Action Alert | Redefining Liberation in Women’s Labor: Building Inclusive, Nuanced, and Intersectional Feminist Movements

At its core, feminism is about equality for all genders, yet this broader theory manifests itself in many different ways. In the late 19th century came first-wave feminism resulting in recognizing women as people rather than property. In the 1960s and 70s came second-wave feminism with three distinct types of feminism. First was cultural feminism, stating that there was a “female essence” set women apart from men. The second was mainstream or liberal feminism, which focused on men and women having equal opportunities within the existing society. The third was radical feminism, calling for a complete overhaul of the current patriarchal society as the only path to liberation for women. In the 1980s came the third wave of feminism, which introduced race and class as central to conversations about women’s liberation through concepts such as Kimberle Crenshaw’s “intersectionality,” explaining how various forms of oppression compound and intersect. 

To make sure our advocacy is inclusive, we must recognize feminism’s history of exclusion of women of color. For example, liberal feminism’s focus on the work environment, particularly in terms of equal pay, better work conditions, and ending sex segregation and discrimination within the workplace, is essential but does not consider the different relationships that women of color, particularly Black women, have to labor as opposed to white women.
——————————
» GOAL A
According to the passage on feminist movements, in which decade did the third wave of feminism arrive?
» GOAL B
Duplicate the lines of the records that begin at the line containing "Click info icon beside" and stop after the line containing "[x=1028, y=131]".
The text and the records have no connection to each other.

Stored entries
——————————
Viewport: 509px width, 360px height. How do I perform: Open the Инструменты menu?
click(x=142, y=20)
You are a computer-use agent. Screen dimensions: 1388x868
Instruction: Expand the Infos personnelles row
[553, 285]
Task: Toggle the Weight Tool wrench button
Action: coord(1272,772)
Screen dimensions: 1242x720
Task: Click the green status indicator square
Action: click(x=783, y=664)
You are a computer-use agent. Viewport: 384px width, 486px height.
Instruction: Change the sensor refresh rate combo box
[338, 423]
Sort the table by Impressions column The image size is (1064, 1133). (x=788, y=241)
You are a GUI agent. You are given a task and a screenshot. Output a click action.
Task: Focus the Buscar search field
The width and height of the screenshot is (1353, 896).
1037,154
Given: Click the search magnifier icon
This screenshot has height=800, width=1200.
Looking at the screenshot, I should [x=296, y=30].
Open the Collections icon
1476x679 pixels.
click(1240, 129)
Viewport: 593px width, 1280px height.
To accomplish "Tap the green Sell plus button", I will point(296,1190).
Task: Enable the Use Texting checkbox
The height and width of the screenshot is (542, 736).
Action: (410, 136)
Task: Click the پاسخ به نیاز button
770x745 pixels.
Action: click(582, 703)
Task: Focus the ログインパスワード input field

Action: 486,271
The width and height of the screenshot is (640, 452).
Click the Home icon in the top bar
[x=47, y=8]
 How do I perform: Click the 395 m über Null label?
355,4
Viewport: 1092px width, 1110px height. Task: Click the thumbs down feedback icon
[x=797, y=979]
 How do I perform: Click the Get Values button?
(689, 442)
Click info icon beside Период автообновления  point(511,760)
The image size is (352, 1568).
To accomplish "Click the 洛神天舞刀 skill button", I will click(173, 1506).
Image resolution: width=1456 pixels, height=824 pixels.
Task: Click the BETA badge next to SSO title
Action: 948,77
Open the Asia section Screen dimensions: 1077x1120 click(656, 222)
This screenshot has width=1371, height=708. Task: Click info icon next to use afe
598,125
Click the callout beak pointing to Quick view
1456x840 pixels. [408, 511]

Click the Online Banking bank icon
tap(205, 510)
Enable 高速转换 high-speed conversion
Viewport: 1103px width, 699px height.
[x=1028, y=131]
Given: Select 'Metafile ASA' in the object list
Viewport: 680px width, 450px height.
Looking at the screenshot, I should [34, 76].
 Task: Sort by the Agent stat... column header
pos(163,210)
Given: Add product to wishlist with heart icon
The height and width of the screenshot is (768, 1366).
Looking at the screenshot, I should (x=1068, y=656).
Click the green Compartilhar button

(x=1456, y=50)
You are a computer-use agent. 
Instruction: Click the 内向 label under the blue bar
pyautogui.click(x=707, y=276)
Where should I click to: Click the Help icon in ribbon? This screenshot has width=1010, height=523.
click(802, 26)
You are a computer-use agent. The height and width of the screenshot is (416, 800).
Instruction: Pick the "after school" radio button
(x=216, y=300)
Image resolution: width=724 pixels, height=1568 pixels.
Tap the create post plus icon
——————————
» CORRECT OUTPUT A
The 1980s.

» CORRECT OUTPUT B
Click info icon beside Период автообновления  point(511,760)
The image size is (352, 1568).
To accomplish "Click the 洛神天舞刀 skill button", I will click(173, 1506).
Image resolution: width=1456 pixels, height=824 pixels.
Task: Click the BETA badge next to SSO title
Action: 948,77
Open the Asia section Screen dimensions: 1077x1120 click(656, 222)
This screenshot has width=1371, height=708. Task: Click info icon next to use afe
598,125
Click the callout beak pointing to Quick view
1456x840 pixels. [408, 511]

Click the Online Banking bank icon
tap(205, 510)
Enable 高速转换 high-speed conversion
Viewport: 1103px width, 699px height.
[x=1028, y=131]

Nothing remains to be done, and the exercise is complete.